Pain and insanity: Unicode filenames and Qt
I'm going bonkers here.
I am using PySide (tried PyQt also) but I can't possibly get QFile to open a file when the filename contains unicode characters (e.g. "/home/user/þæö.txt" ).
QFile.open always returns False on these kind of files, but works fine when the name only contains ASCII characters.
Python's open() function also works fine for the unicode filenames.
I've tried mangling the filename in every way I know, decoding it to utf8, encoding it into a bytestring and whatever. But no avail.
Havin run this with strace I realized that what Qt is doing is that it simply strips all the unicode characters from the filename before calling the system's open() function, so it's really just trying to open a non-existing file.
I made this script to demonstrate the problem http://pastebin.com/rKCkeJNQ
If you guys don't mind, I would appreciate if you could run it and see if you get the same result, to see if this is some problem with my system.

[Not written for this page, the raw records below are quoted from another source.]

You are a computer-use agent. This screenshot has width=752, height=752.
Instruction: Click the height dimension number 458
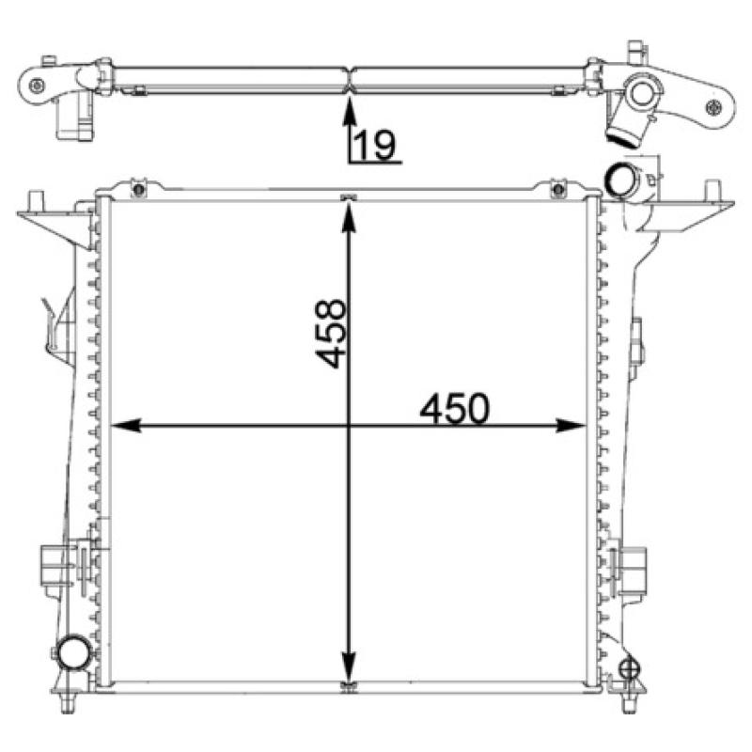coord(332,334)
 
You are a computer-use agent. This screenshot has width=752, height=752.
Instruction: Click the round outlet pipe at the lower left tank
coord(72,650)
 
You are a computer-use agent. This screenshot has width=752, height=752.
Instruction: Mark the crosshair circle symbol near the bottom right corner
coord(631,669)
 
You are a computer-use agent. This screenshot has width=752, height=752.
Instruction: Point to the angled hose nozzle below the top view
coord(622,131)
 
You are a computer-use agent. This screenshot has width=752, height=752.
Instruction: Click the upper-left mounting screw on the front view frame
coord(139,191)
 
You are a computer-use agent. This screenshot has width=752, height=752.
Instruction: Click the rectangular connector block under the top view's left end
coord(76,118)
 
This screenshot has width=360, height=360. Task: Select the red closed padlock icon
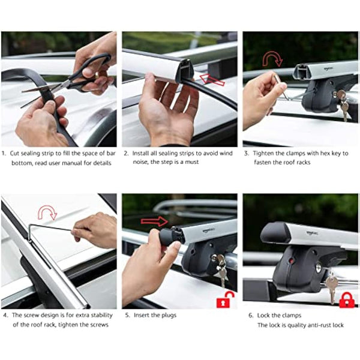pos(346,299)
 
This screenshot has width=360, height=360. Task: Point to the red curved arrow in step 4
pos(46,212)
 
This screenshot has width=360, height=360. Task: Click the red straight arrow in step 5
pos(154,221)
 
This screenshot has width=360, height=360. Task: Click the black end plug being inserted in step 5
pos(166,235)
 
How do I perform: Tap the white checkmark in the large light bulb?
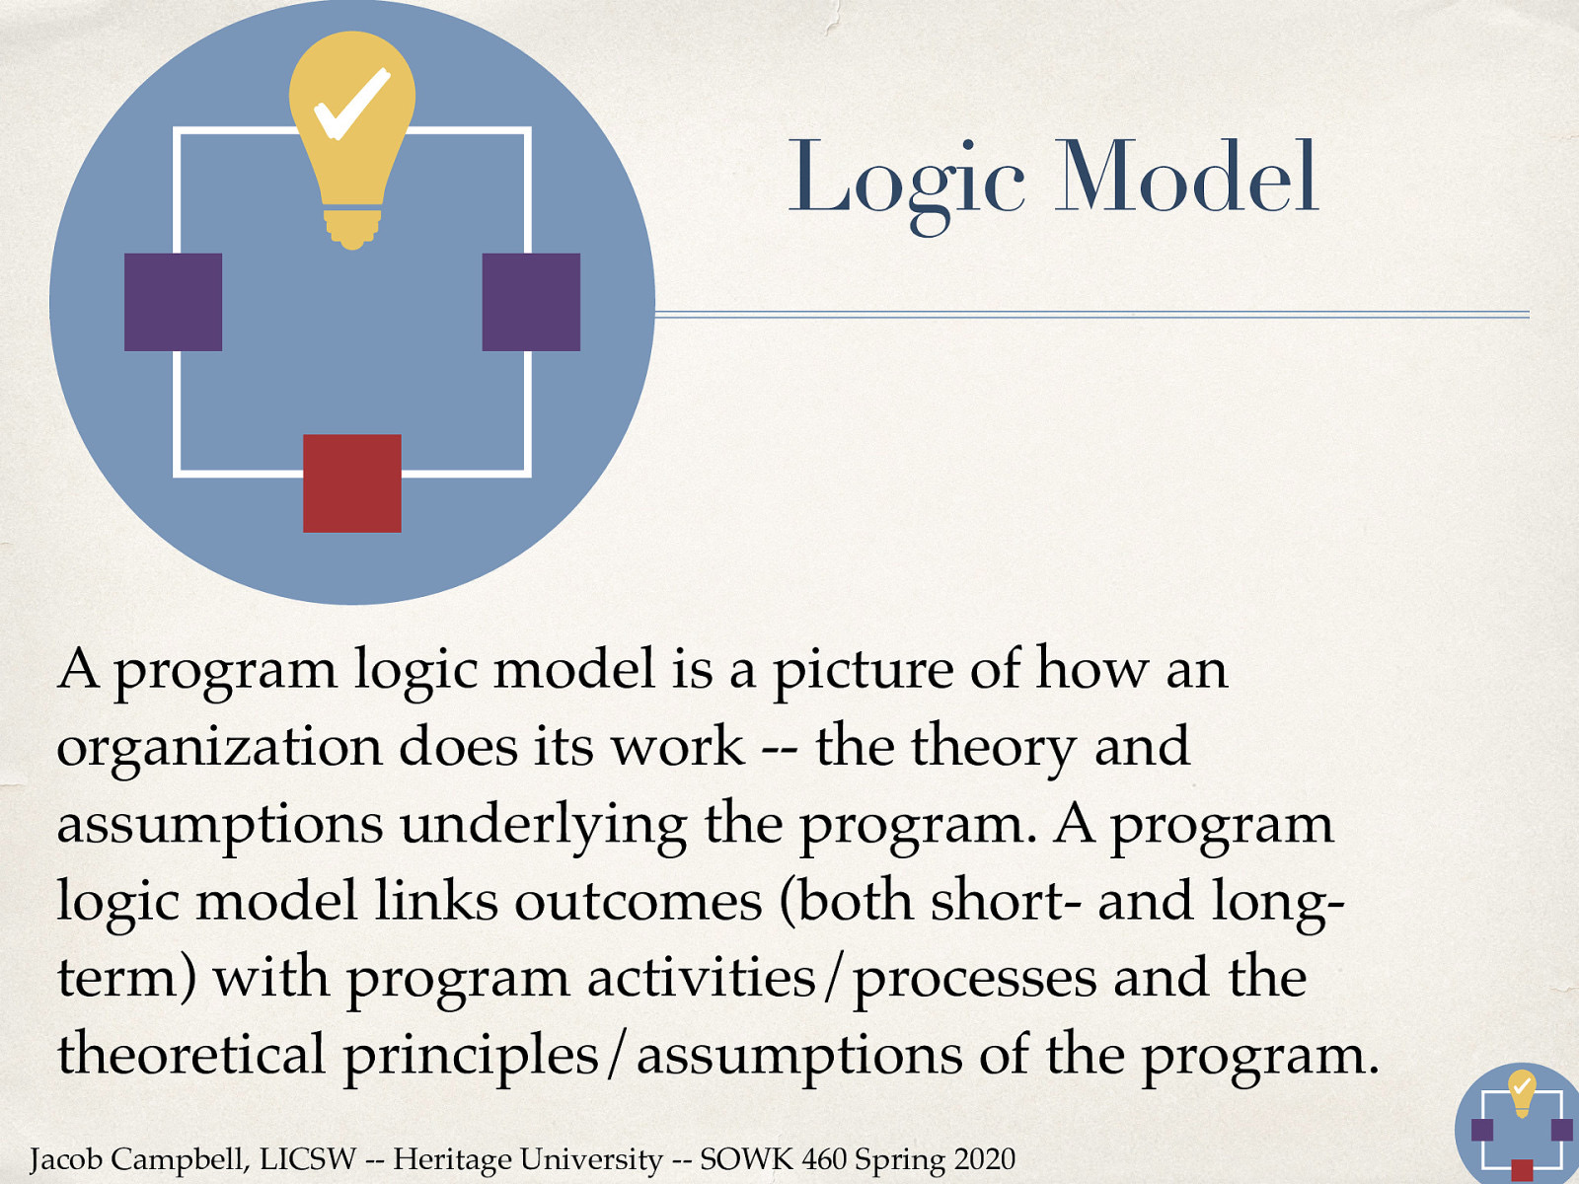point(350,104)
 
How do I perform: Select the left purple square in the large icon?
point(173,302)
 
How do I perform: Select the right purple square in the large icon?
point(531,302)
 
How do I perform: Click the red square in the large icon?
point(352,483)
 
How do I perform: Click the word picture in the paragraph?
point(862,671)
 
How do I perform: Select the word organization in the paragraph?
point(218,748)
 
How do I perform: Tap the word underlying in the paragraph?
point(543,826)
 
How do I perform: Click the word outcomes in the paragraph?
point(639,901)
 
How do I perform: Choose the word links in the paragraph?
point(435,901)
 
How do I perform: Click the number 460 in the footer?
point(823,1158)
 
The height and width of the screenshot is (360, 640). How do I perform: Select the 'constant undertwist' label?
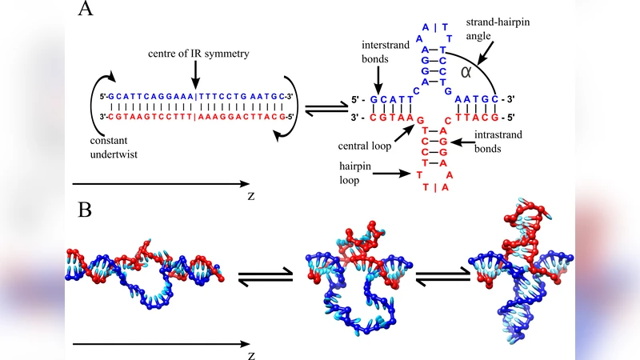coord(111,147)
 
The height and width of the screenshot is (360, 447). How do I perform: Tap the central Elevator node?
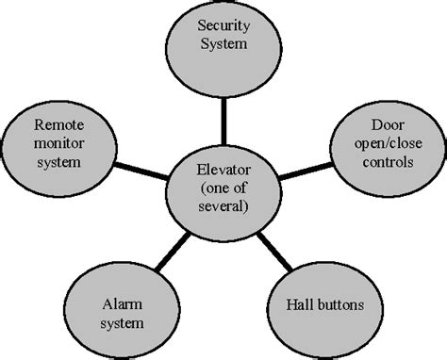tap(224, 188)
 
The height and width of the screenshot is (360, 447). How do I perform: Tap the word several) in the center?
tap(224, 206)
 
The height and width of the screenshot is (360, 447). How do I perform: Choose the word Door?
tap(388, 123)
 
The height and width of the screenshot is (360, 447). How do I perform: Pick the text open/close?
tap(388, 142)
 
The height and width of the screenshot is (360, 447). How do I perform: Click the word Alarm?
tap(123, 304)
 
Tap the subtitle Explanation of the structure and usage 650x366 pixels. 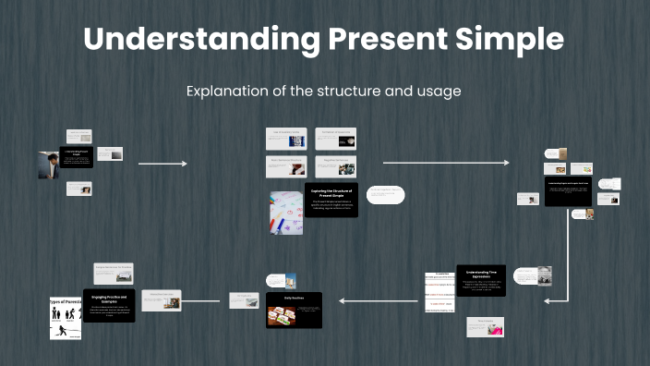point(323,91)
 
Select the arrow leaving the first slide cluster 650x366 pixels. point(162,164)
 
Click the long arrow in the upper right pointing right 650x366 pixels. point(445,163)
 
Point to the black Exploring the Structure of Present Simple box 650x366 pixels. point(330,197)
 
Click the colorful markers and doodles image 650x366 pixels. point(285,212)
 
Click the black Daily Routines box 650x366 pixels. point(294,311)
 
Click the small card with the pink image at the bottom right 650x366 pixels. point(485,327)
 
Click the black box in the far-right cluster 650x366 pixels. point(568,191)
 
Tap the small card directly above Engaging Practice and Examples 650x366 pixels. point(113,274)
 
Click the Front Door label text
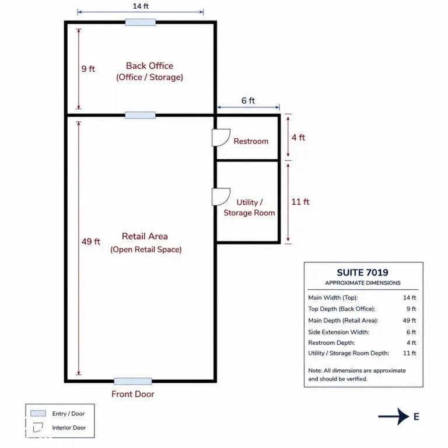[132, 394]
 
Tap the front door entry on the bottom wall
[133, 381]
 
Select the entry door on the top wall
[141, 22]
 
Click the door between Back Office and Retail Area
[140, 115]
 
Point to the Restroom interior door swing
[221, 138]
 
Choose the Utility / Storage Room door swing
[221, 197]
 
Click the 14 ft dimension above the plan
[141, 6]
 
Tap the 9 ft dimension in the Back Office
[88, 69]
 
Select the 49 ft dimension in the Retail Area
[91, 242]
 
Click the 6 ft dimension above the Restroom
[248, 100]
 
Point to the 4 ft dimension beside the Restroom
[298, 138]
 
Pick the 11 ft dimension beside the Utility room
[300, 202]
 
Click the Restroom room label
[251, 141]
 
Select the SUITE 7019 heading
[363, 272]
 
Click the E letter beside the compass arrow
[416, 417]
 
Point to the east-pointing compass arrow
[394, 416]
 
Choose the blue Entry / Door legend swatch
[38, 414]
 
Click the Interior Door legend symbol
[38, 428]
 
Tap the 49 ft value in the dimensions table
[410, 321]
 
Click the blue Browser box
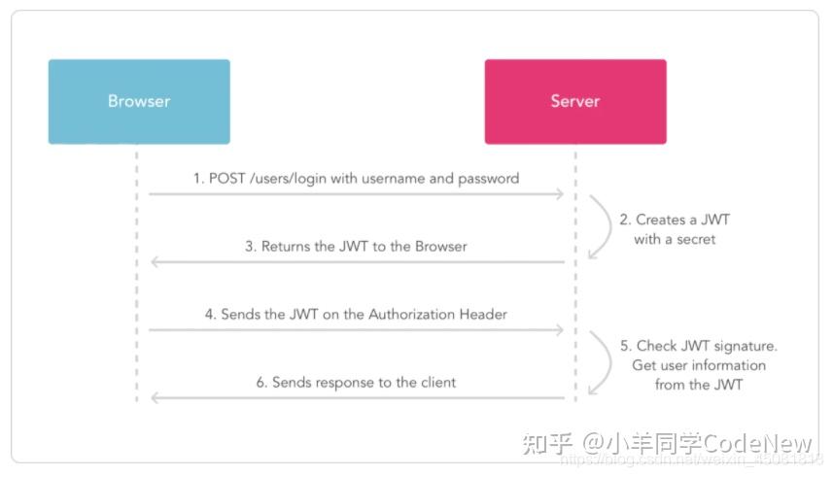click(139, 102)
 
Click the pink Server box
click(575, 102)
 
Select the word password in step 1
click(488, 179)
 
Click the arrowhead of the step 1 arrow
click(559, 194)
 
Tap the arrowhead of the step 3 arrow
click(155, 262)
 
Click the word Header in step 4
click(483, 315)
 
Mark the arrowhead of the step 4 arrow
click(559, 330)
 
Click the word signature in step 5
click(746, 346)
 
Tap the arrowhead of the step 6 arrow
click(155, 398)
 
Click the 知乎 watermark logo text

All it does is create a couple of empty files in your system's temp directory and then try to open them with Qt, printing the result to console.
Thanks for reading.
I was crawling through the Qt source code and it looks the filename is always passed through this function in corelib/io/qfile.cpp on unix
static QString locale_decode(const QByteArray &f)
// Mac always gives us UTF-8 and decomposed, we want that composed...
SO it's always giving me the "fromLocal8Bit" value of the string.
Which results in unicode characters being stripped from the filename.
What to do with this information, I'm not sure yet.
FromLocal8Bit is what you usually want: It should transcode your local encoding to unicode. This requires your system to be set up correctly though: If your local encoding is set incorrectly the transformation will indeed fail.
Lots of fixes in that area have gone into Qt4.8, are you using that (or newer) ?
It might also be good to check what the encoding is of the file on your filesystem. If you use Windows, it likely is not utf8. If you use Linux, its a 50% chance being utf8 or some other encoding.